## Work to complete
Given the entries below, please return each one exactly.

Dataset excerpts:
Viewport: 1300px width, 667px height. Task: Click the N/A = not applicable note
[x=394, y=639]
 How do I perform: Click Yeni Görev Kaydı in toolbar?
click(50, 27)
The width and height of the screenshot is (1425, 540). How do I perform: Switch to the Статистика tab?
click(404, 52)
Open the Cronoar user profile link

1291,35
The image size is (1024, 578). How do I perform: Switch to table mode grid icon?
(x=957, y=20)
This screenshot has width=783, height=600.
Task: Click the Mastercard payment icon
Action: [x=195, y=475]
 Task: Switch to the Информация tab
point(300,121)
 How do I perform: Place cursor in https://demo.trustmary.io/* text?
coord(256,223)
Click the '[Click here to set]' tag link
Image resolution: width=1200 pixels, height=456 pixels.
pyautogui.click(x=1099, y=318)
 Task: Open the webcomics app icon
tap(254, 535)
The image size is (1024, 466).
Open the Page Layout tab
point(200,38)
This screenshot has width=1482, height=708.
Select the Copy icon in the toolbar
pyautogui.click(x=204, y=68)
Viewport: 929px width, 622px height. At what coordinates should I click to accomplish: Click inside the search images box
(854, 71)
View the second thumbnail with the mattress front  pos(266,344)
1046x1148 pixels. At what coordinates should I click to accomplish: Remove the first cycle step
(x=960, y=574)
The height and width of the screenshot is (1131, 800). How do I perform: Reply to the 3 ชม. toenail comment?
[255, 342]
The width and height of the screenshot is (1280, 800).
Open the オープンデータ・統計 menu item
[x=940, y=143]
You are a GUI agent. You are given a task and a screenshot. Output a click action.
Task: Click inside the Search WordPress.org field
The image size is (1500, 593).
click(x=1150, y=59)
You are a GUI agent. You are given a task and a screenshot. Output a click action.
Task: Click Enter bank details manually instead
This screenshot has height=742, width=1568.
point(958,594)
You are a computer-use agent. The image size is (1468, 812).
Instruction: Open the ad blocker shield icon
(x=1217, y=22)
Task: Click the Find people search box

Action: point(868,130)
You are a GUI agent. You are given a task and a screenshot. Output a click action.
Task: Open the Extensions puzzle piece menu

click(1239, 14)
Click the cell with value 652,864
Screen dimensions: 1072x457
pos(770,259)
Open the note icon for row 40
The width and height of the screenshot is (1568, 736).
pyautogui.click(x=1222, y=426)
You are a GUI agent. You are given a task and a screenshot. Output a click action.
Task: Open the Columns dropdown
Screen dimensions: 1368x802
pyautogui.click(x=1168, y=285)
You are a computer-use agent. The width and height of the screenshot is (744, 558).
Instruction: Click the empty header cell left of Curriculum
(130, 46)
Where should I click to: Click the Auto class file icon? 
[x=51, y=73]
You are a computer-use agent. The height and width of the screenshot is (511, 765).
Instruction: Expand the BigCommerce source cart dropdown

## Output for this exercise
Viewport: 1300px width, 667px height. Task: Click the N/A = not applicable note
[x=394, y=639]
 How do I perform: Click Yeni Görev Kaydı in toolbar?
click(50, 27)
The width and height of the screenshot is (1425, 540). How do I perform: Switch to the Статистика tab?
click(404, 52)
Open the Cronoar user profile link

1291,35
The image size is (1024, 578). How do I perform: Switch to table mode grid icon?
(x=957, y=20)
This screenshot has width=783, height=600.
Task: Click the Mastercard payment icon
Action: [x=195, y=475]
 Task: Switch to the Информация tab
point(300,121)
 How do I perform: Place cursor in https://demo.trustmary.io/* text?
coord(256,223)
Click the '[Click here to set]' tag link
Image resolution: width=1200 pixels, height=456 pixels.
pyautogui.click(x=1099, y=318)
 Task: Open the webcomics app icon
tap(254, 535)
The image size is (1024, 466).
Open the Page Layout tab
point(200,38)
This screenshot has width=1482, height=708.
Select the Copy icon in the toolbar
pyautogui.click(x=204, y=68)
Viewport: 929px width, 622px height. At what coordinates should I click to accomplish: Click inside the search images box
(854, 71)
View the second thumbnail with the mattress front  pos(266,344)
1046x1148 pixels. At what coordinates should I click to accomplish: Remove the first cycle step
(x=960, y=574)
The height and width of the screenshot is (1131, 800). How do I perform: Reply to the 3 ชม. toenail comment?
[255, 342]
The width and height of the screenshot is (1280, 800).
Open the オープンデータ・統計 menu item
[x=940, y=143]
You are a GUI agent. You are given a task and a screenshot. Output a click action.
Task: Click inside the Search WordPress.org field
The image size is (1500, 593).
click(x=1150, y=59)
You are a GUI agent. You are given a task and a screenshot. Output a click action.
Task: Click Enter bank details manually instead
This screenshot has height=742, width=1568.
point(958,594)
You are a computer-use agent. The image size is (1468, 812).
Instruction: Open the ad blocker shield icon
(x=1217, y=22)
Task: Click the Find people search box

Action: point(868,130)
You are a GUI agent. You are given a task and a screenshot. Output a click action.
Task: Open the Extensions puzzle piece menu

click(1239, 14)
Click the cell with value 652,864
Screen dimensions: 1072x457
pos(770,259)
Open the note icon for row 40
The width and height of the screenshot is (1568, 736).
pyautogui.click(x=1222, y=426)
You are a GUI agent. You are given a task and a screenshot. Output a click action.
Task: Open the Columns dropdown
Screen dimensions: 1368x802
pyautogui.click(x=1168, y=285)
You are a computer-use agent. The width and height of the screenshot is (744, 558).
Instruction: Click the empty header cell left of Curriculum
(130, 46)
Where should I click to: Click the Auto class file icon? 
[x=51, y=73]
You are a computer-use agent. The height and width of the screenshot is (511, 765).
Instruction: Expand the BigCommerce source cart dropdown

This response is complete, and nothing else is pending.